Exercise prompt:
Return the data below exactly, minus the pictures.

(Stored items)
━━━━━━━━━━━━━━━━━━━━━━━━━━━━━━

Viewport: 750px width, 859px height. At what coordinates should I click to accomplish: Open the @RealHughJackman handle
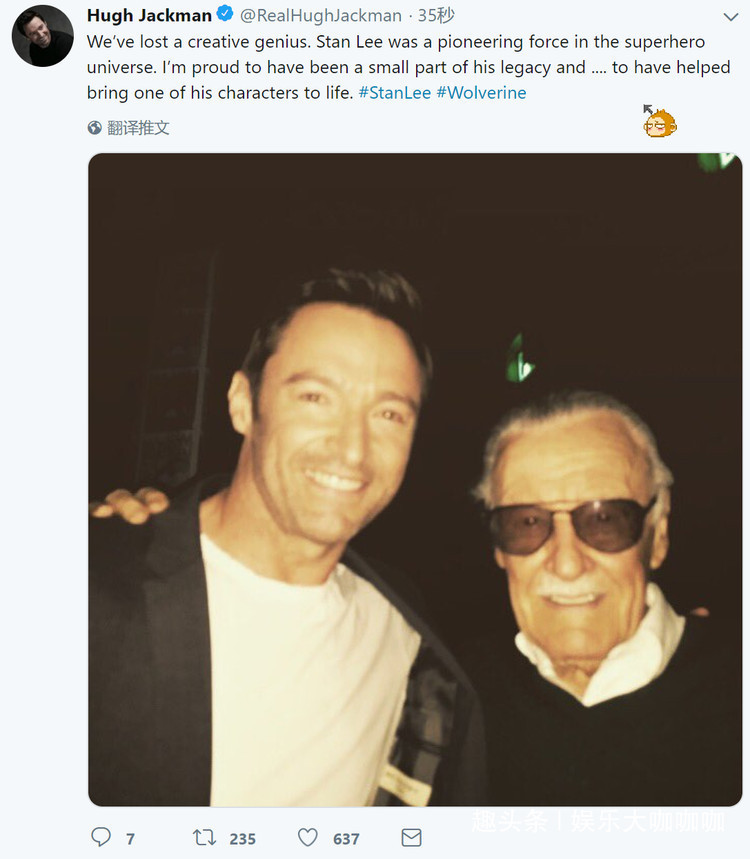(x=321, y=15)
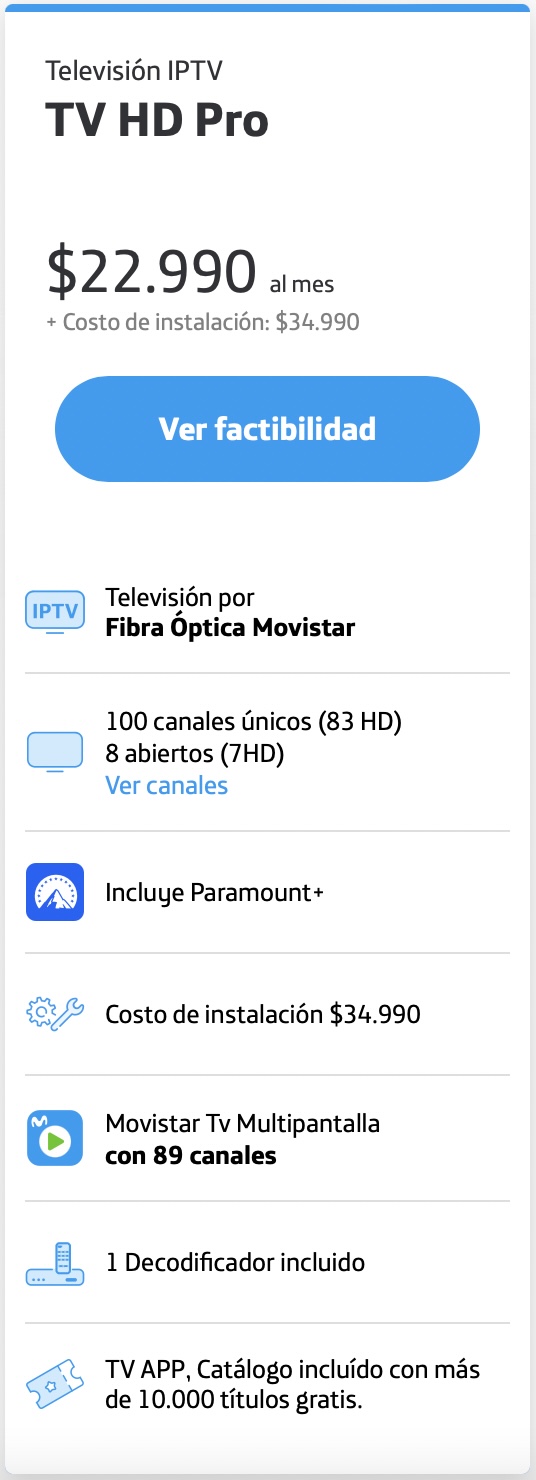The image size is (536, 1480).
Task: Select the blank TV screen icon
Action: (55, 752)
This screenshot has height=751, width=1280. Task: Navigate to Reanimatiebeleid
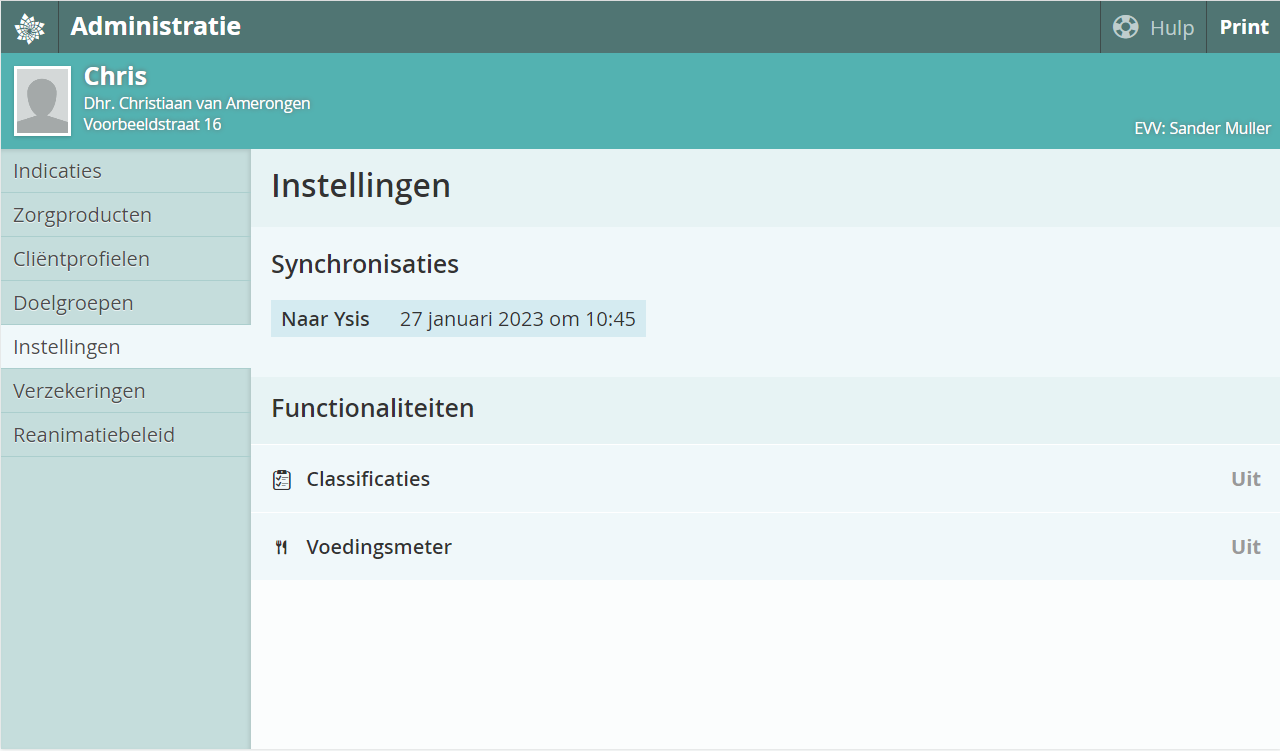coord(94,435)
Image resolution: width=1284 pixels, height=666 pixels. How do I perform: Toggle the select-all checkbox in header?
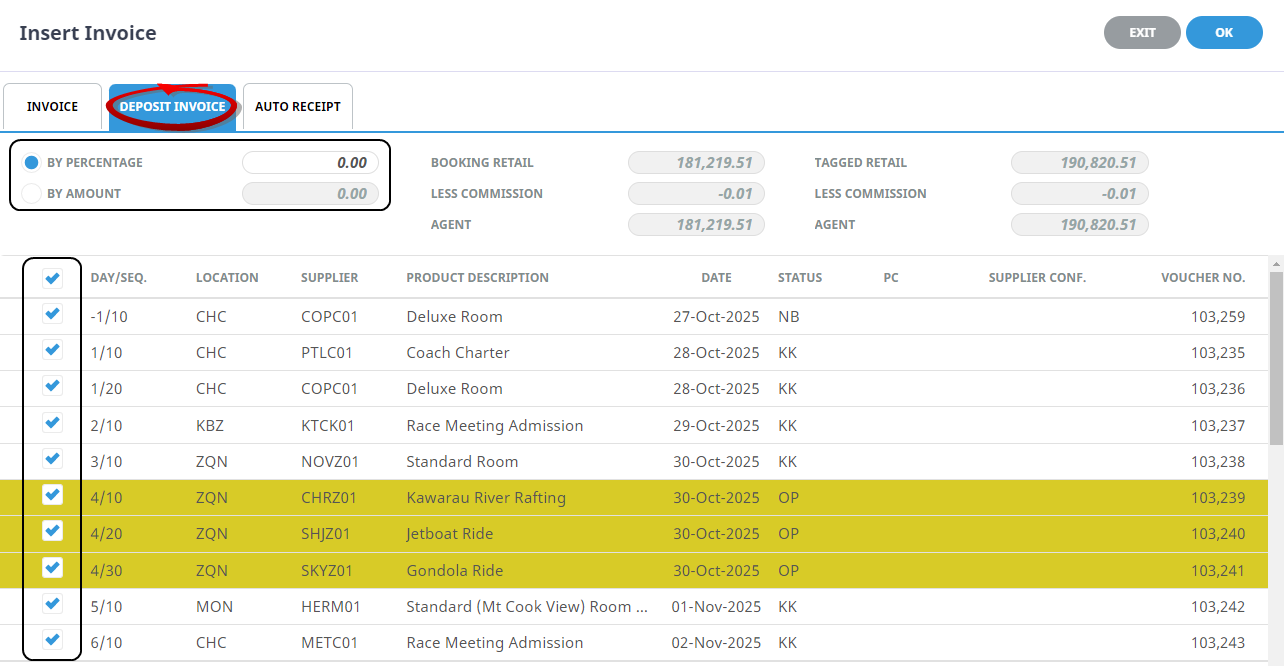[52, 279]
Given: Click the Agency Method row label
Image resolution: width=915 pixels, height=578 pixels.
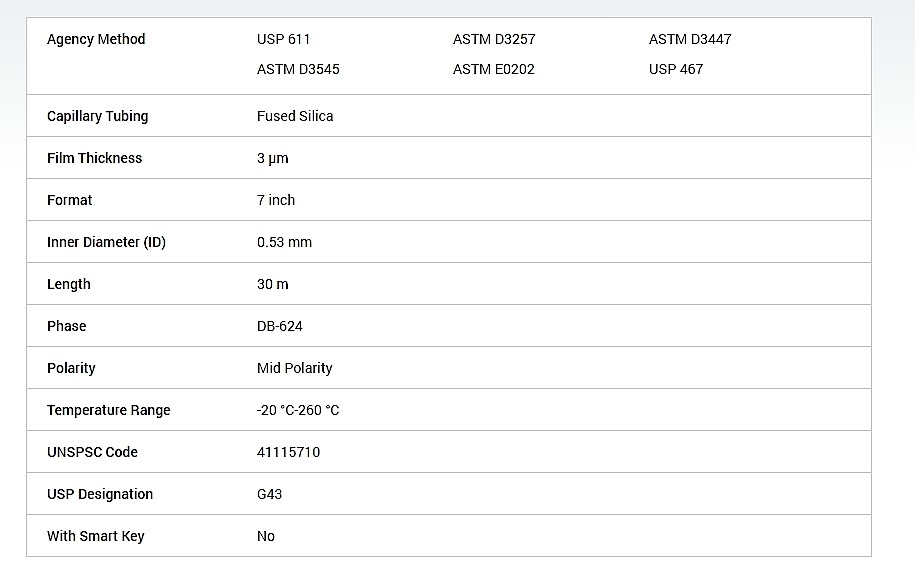Looking at the screenshot, I should 96,39.
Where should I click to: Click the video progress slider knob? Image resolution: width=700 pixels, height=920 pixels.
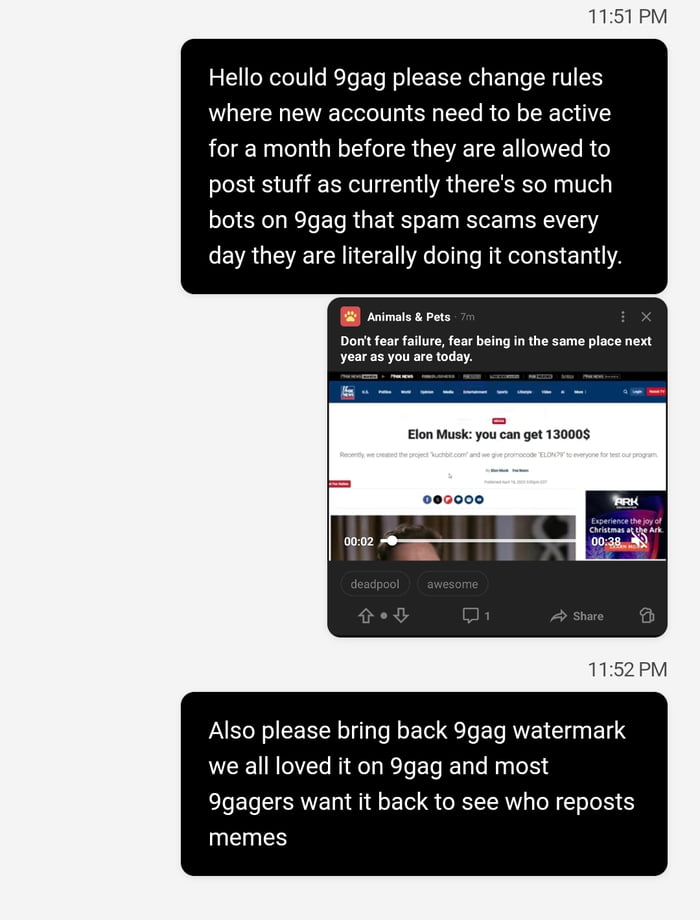pos(391,540)
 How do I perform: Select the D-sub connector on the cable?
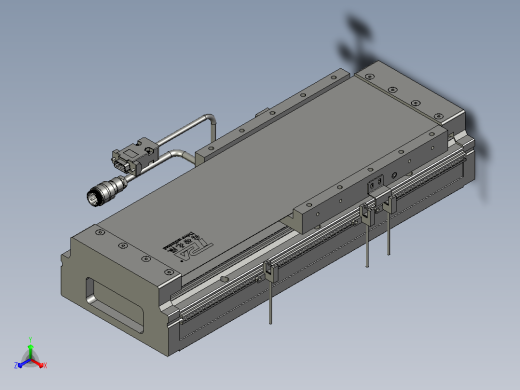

━━━━━━━━━━━━━━━━━━━━━━━━━━━━━━

Written reply:
Viewport: 750px width, 859px height. At what coordinates should I click to accomplish: Open the @RealHughJackman handle
(x=321, y=15)
The image size is (536, 1480).
Task: Select the blank TV screen icon
Action: (55, 752)
This screenshot has height=751, width=1280. Task: Navigate to Reanimatiebeleid
coord(94,435)
Image resolution: width=1284 pixels, height=666 pixels. How do I perform: Toggle the select-all checkbox in header?
[52, 279]
Given: Click the Agency Method row label
Image resolution: width=915 pixels, height=578 pixels.
Looking at the screenshot, I should 96,39.
Where should I click to: Click the video progress slider knob? Image resolution: width=700 pixels, height=920 pixels.
pos(391,540)
 How do I perform: Select the D-sub connector on the cable?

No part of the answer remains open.